РЖ: Многие поэты послеромантической эпохи мыслили вдохновение как звук, как некий слышимый внутренним ухом призыв, отливающийся потом в строгие формы стиха. Современных поэтов, кажется, больше привлекают визуальные образы, они скорее видят будущее стихотворение, и признаются, что тренируют своё внимание, а не беспечность слуха. Так ли это?
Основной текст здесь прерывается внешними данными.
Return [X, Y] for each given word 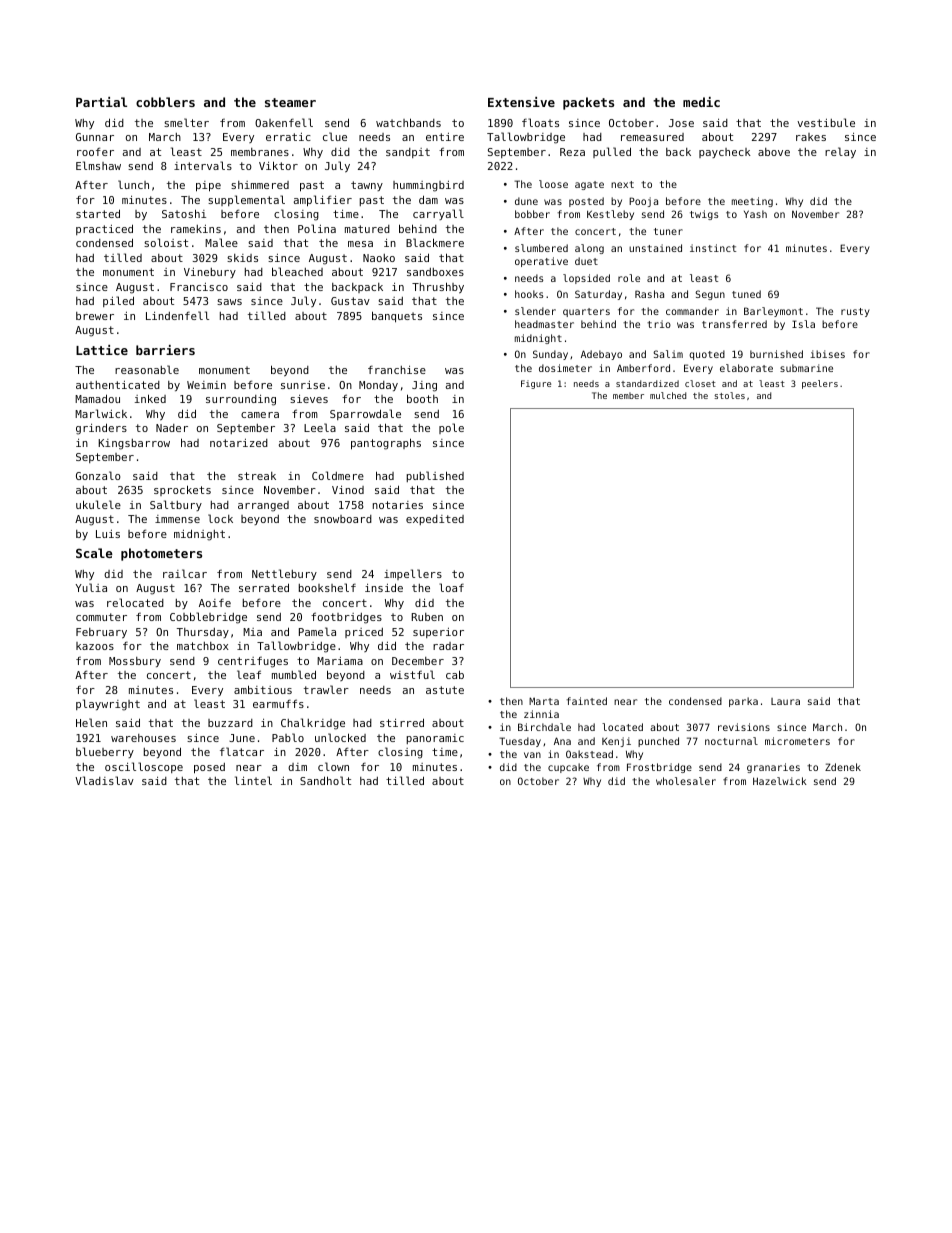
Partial [101, 102]
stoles [729, 395]
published [435, 476]
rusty [855, 312]
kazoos [95, 646]
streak [257, 476]
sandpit [408, 153]
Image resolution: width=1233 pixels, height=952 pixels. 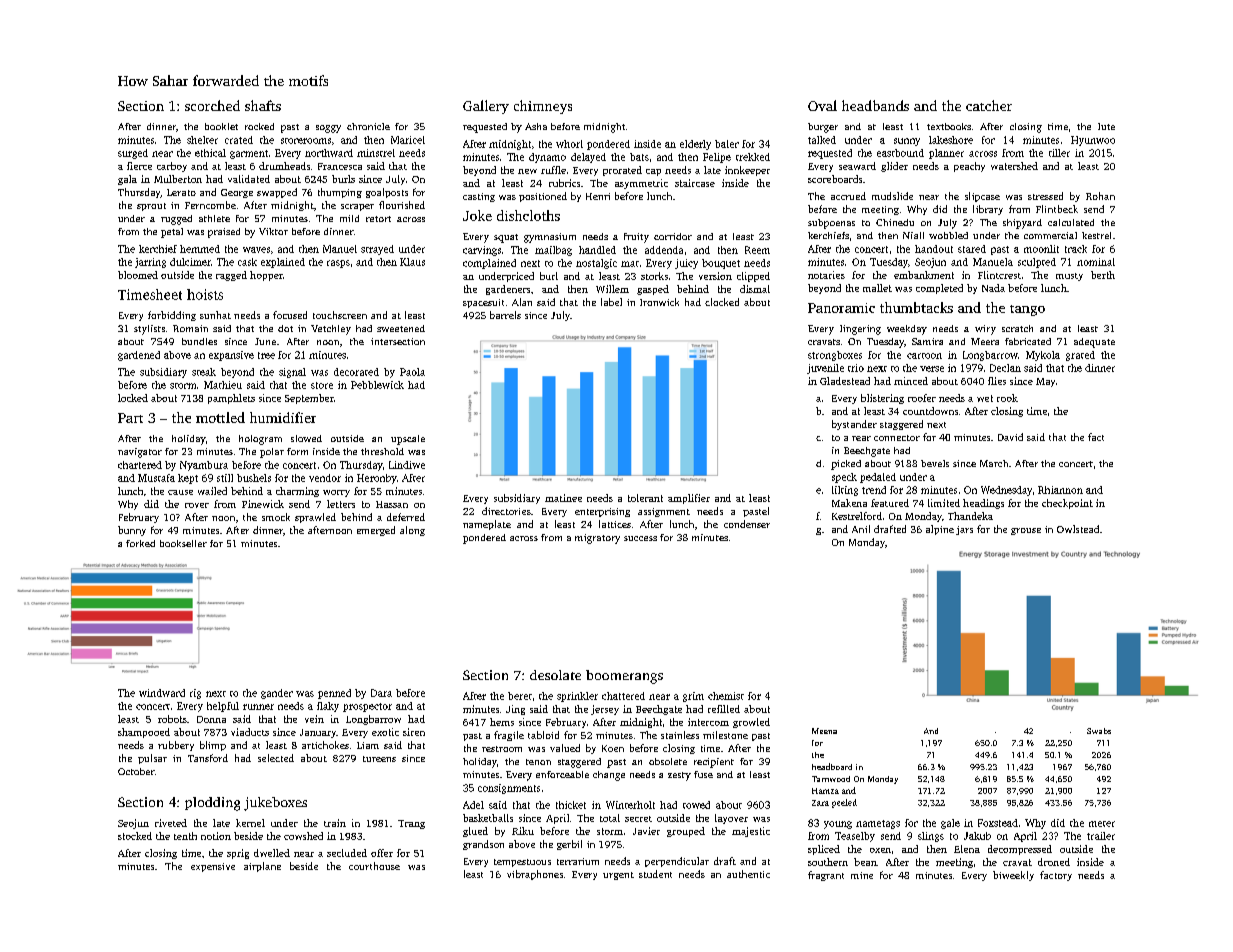 I want to click on Teaselby, so click(x=855, y=837).
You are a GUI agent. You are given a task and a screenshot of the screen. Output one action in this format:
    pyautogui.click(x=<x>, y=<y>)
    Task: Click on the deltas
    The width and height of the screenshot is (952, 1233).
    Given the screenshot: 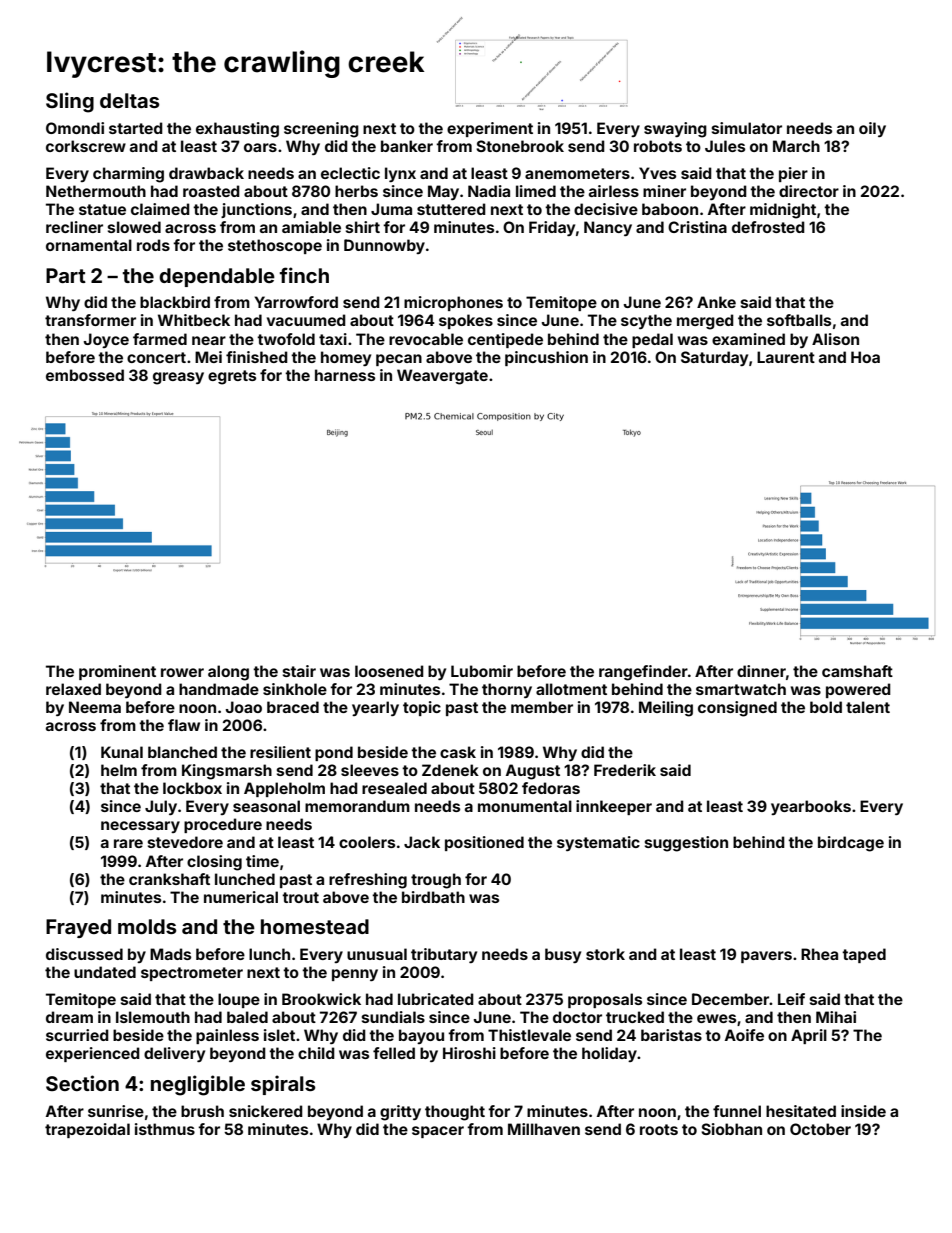 What is the action you would take?
    pyautogui.click(x=129, y=100)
В.Б.: Сейчас расскажу про звук! Летом 1995 года мне было лет тринадцать; что-то поел, прилёг на кровать в комнате нашего дачного домика; за окнами — солнце сквозь ёлки. А тринадцать лет — это 1. некуда спешить 2. ничего не болит 3. ждёшь чего-то всерьёз необъятного. Стал вертеть колесико транзисторного приёмника, и на средних волнах поймал песню группы "Оптимальный вариант" "Она проснётся в цветке". Радио "РаКурс". Кто-нибудь помнит? Хипповские — не топорно, а... можно сказать даже "грациозно" приблизительные словА и, самое главное, очень светлый, суховатый, как сено из белых лучей, звук гитары. Стало как-то понятно, что в человеке кроме вен-артерий есть какие-то электрические проводА, "включённость" не только в природу, "обещание" не только здоровья-благополучия-неодиночества, да и "риск" не только голода и холода. Несколько лет подряд была единственная мечта — просто отрастить патлы, повесить их на нос и играть на гитаре в сАмом прокуренном углу какого-нибудь клубика, в самый безлюдный час. Звук — облакА, сОлнца и тучи звука просто завелись в башке, но с музыкой не вышло, и до сносных стихов было много лет: чего-то не хватало. Учился в очень хорошей школе, в хорошем районе, в "хулиганов" просто не верил, как в инопланетян. А потОм провалился на филологию, около года общался почти исключительно с гитарой, скупил в нотном магазине консерватОрские учебники. Окончательно ничего не вышло — и в 2000 году поступил в Вечерний Металлургический институт. А там, кроме ставших моими лучшими друзьями талантливейших и независимых Н. и М., были и просто "быки" — и понял, что не понимаю их жаргона, не понимаю, например,— угроза в их интонациях или усмешка? В школе мы разговаривали очень определённо и при этом деликатно; матерились нехотя, а тут... И белому божественному мозгу хватило ума принять вызов: стал осваивать просто объективную разговорную речь, переводить сложноватые мысли — чистой интонацией, матом и междометиями.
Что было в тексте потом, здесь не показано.